Data entries
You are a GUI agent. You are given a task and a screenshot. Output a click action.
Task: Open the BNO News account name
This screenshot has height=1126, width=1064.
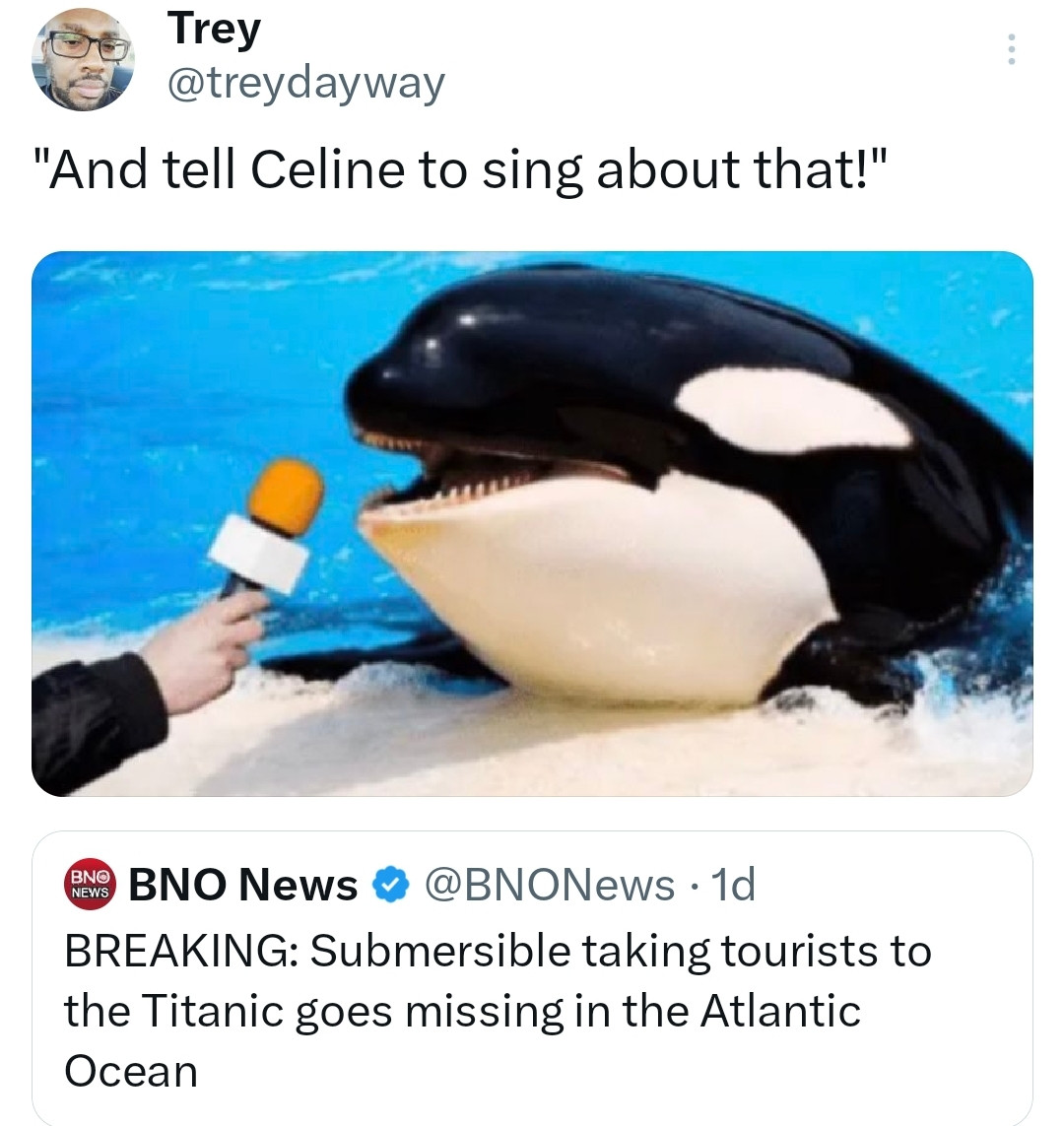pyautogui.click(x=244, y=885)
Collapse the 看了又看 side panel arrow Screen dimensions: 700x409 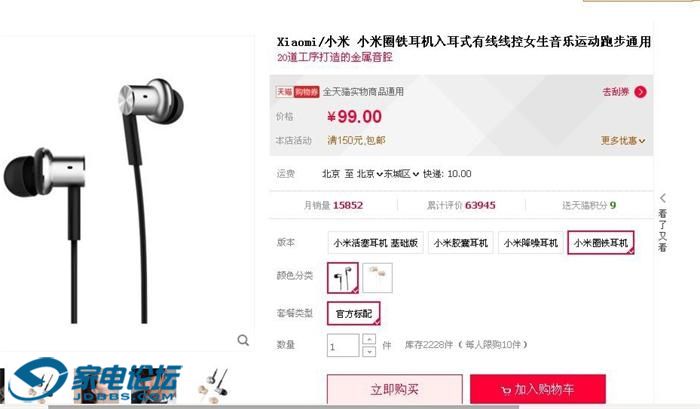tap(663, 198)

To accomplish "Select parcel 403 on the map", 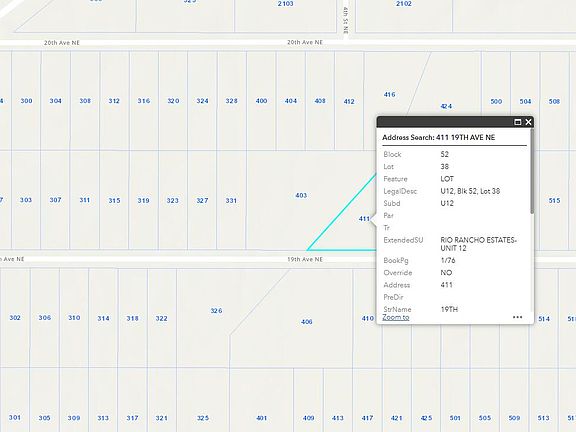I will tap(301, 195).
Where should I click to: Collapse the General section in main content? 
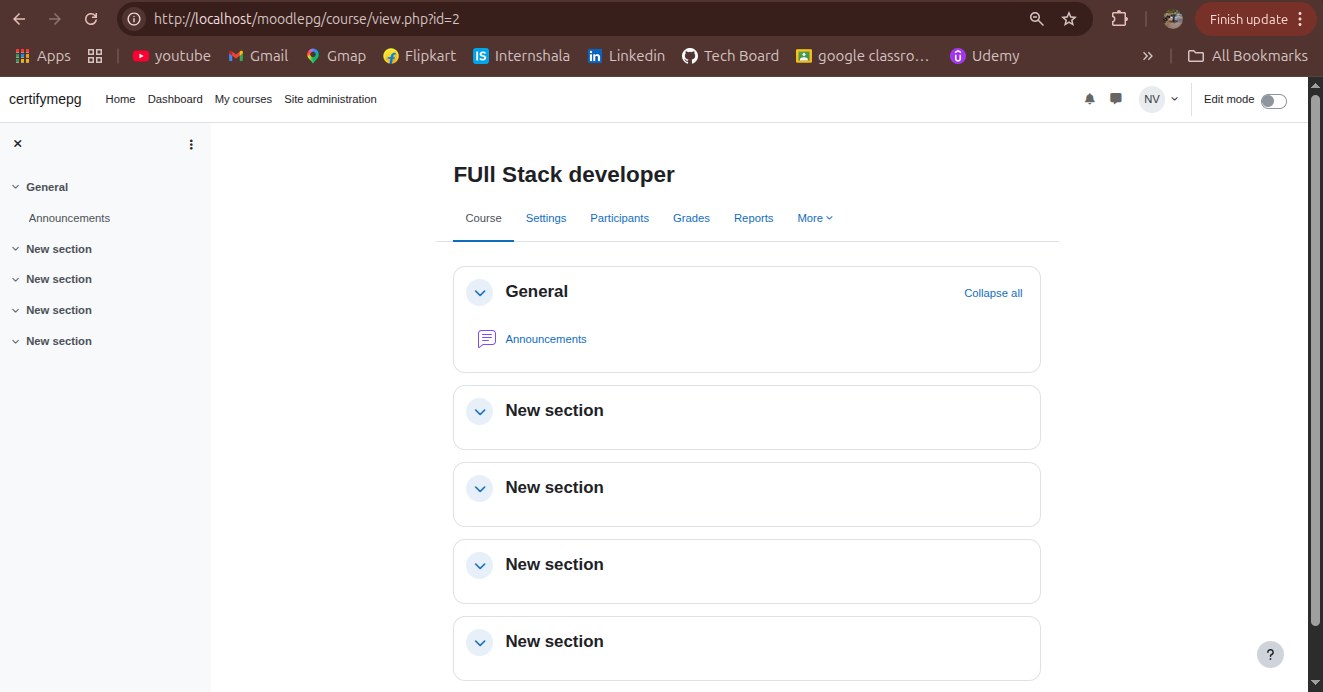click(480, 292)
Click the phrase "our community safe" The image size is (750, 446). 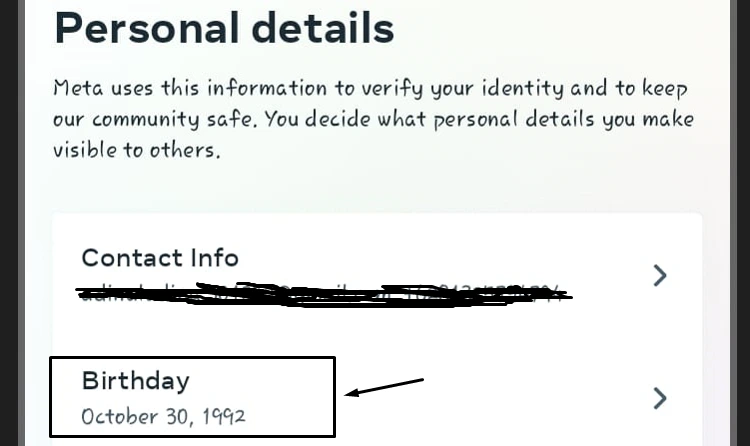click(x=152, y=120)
--
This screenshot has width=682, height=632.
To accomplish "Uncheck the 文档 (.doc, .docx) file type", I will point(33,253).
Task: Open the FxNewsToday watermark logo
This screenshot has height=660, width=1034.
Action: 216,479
--
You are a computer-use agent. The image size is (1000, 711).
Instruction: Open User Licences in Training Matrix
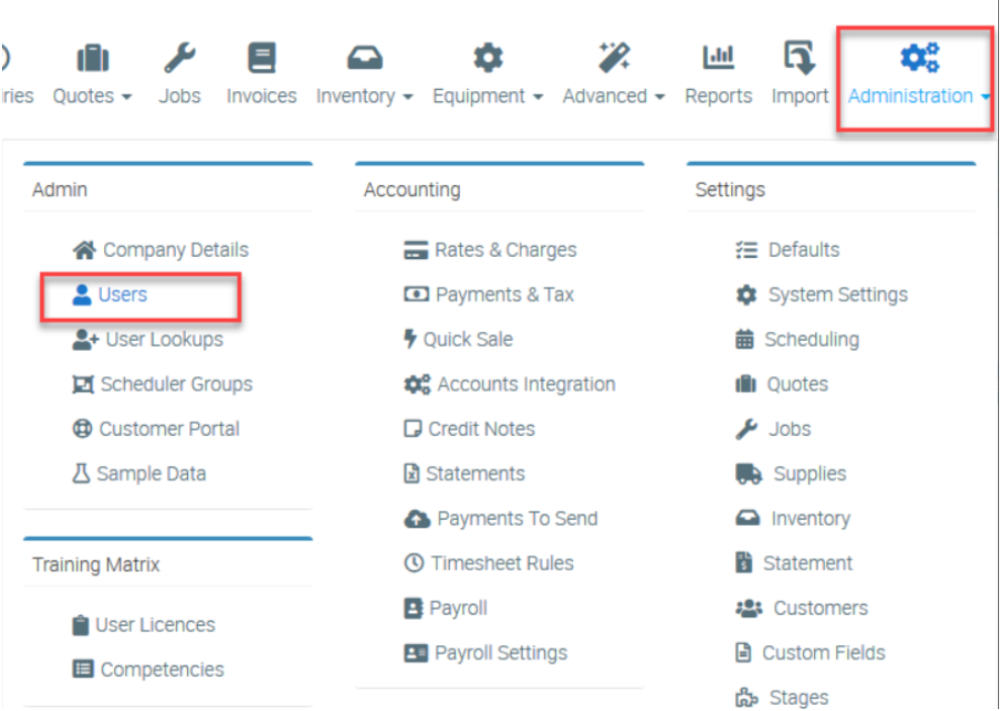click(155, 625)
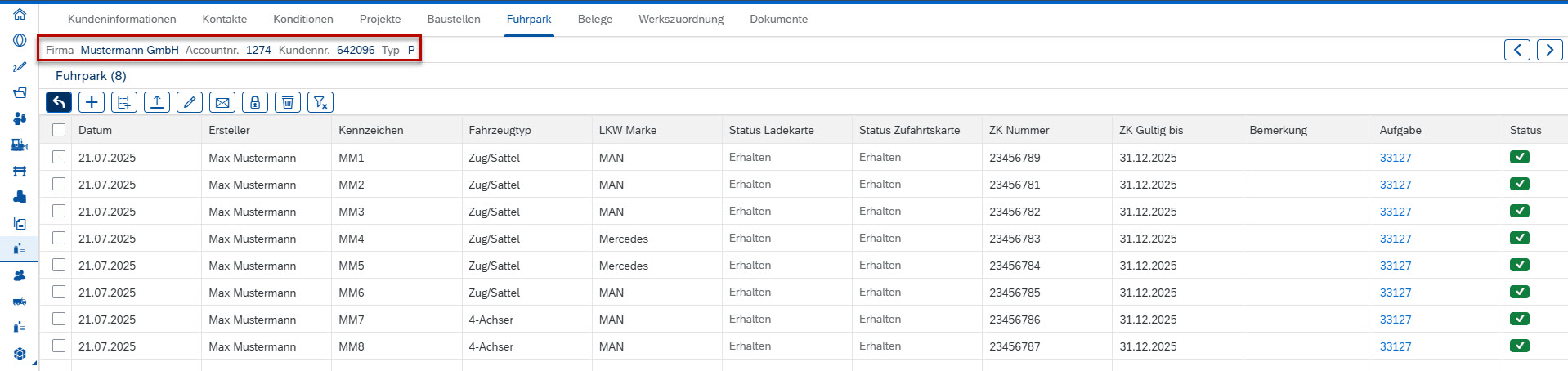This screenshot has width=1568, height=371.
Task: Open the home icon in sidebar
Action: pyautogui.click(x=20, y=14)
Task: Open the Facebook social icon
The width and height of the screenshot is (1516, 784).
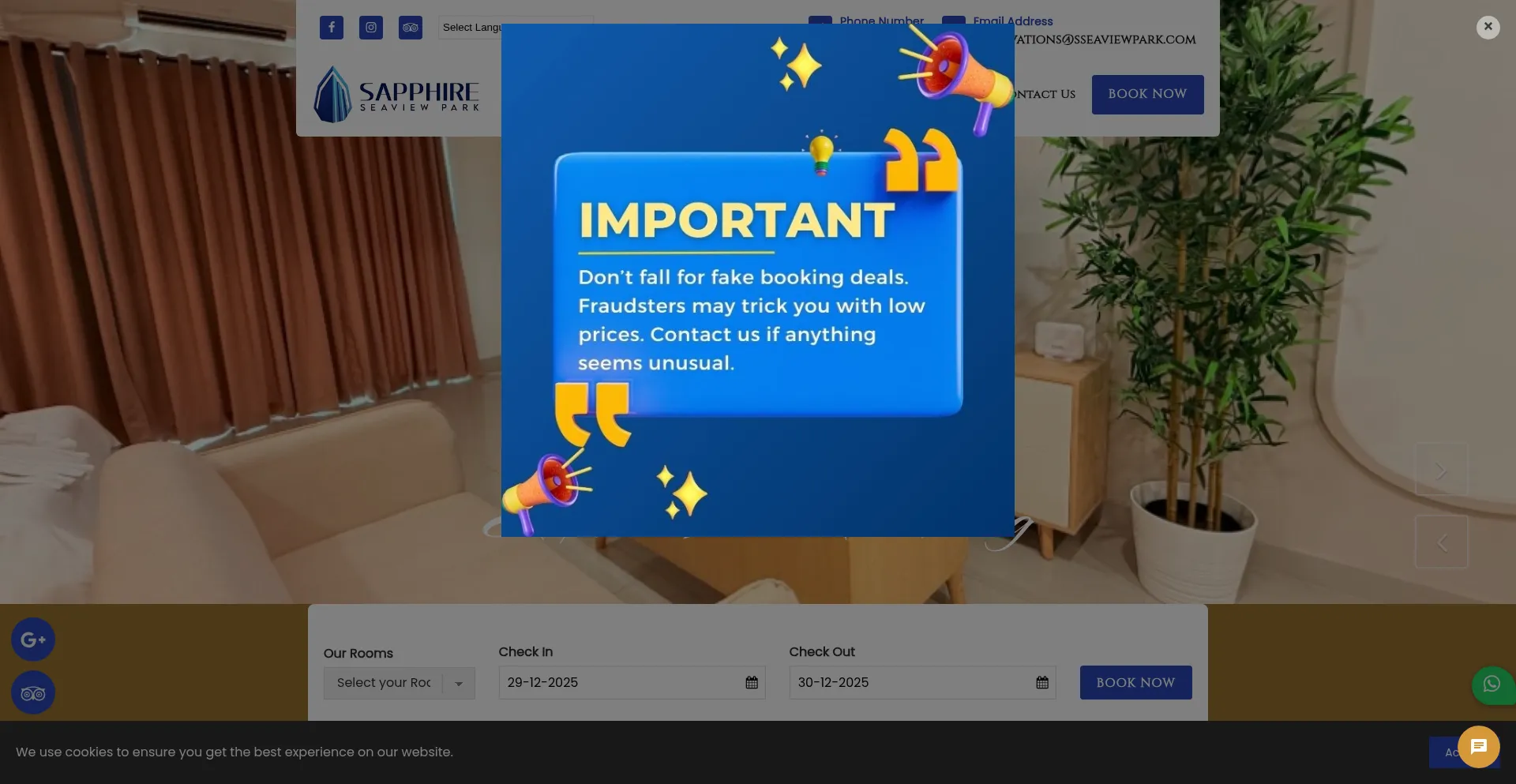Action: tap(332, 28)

### PROBLEM DESCRIPTION
Return every line in the records that includes the string "agent".

### RESULT
You are a GUI agent. You are given a task and a screenshot. Output a click action.
You are a computer-use agent. The image size is (1000, 711).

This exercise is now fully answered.